Liber A'ash and the Duck: Mystery Solved!

The 1996 Weiser edition of Commentaries on the Holy Books contains a commentary on Aleister Crowley's Liber A'ash written by Charles Stansfield Jones, also known as Frater Achad. Line 21 of the text reads:

These animals are sacred unto me; the goat, and the duck, and the ass, and the gazelle, the man, the woman and the child.

Jones arrives at interpretations for most of these, but writes:

"duck". I don't know why, unless on account of symbology connected with its eggs.

To this, Crowley replies "Nor do I."

Thanks to the wonders of modern science, I can now reveal the secret that eluded Crowley. It's actually quite simple.

Liber A'ash is essentially a piece of "phallic mysticism" in that it is written regarding the practice of sex magick with an emphasis on the "Gnarled Oak of God," the phallus. Well, as it turns out the duck has an enormous phallus!

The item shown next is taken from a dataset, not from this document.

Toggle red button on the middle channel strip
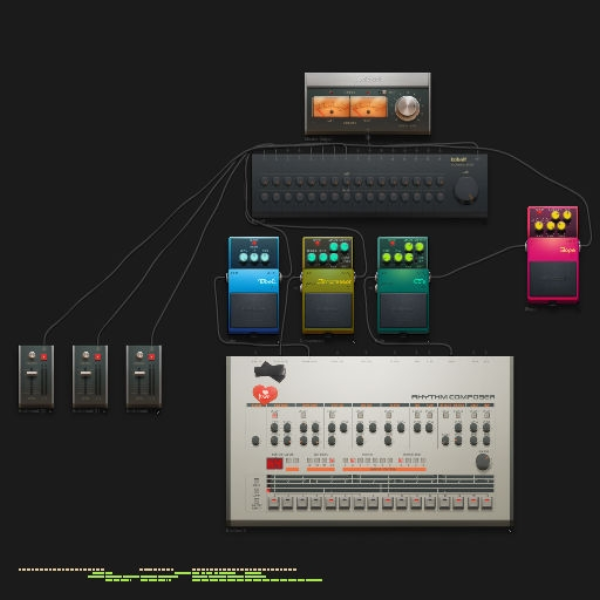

In fact, biologists have recently discovered that not only is the duck one of the few birds to have any sort of phallus, but a duck phallus can be as long as its entire body, as shown in the image above.

So did Aleister Crowley correctly predict what would become a current scientific discovery many years after his death? This aspect of duck reproduction was not well-understood by anyone in 1947 when Crowley died, let alone when Liber A'ash was written. If nothing else, it certainly makes you wonder. What else could Crowley turn out to be right about?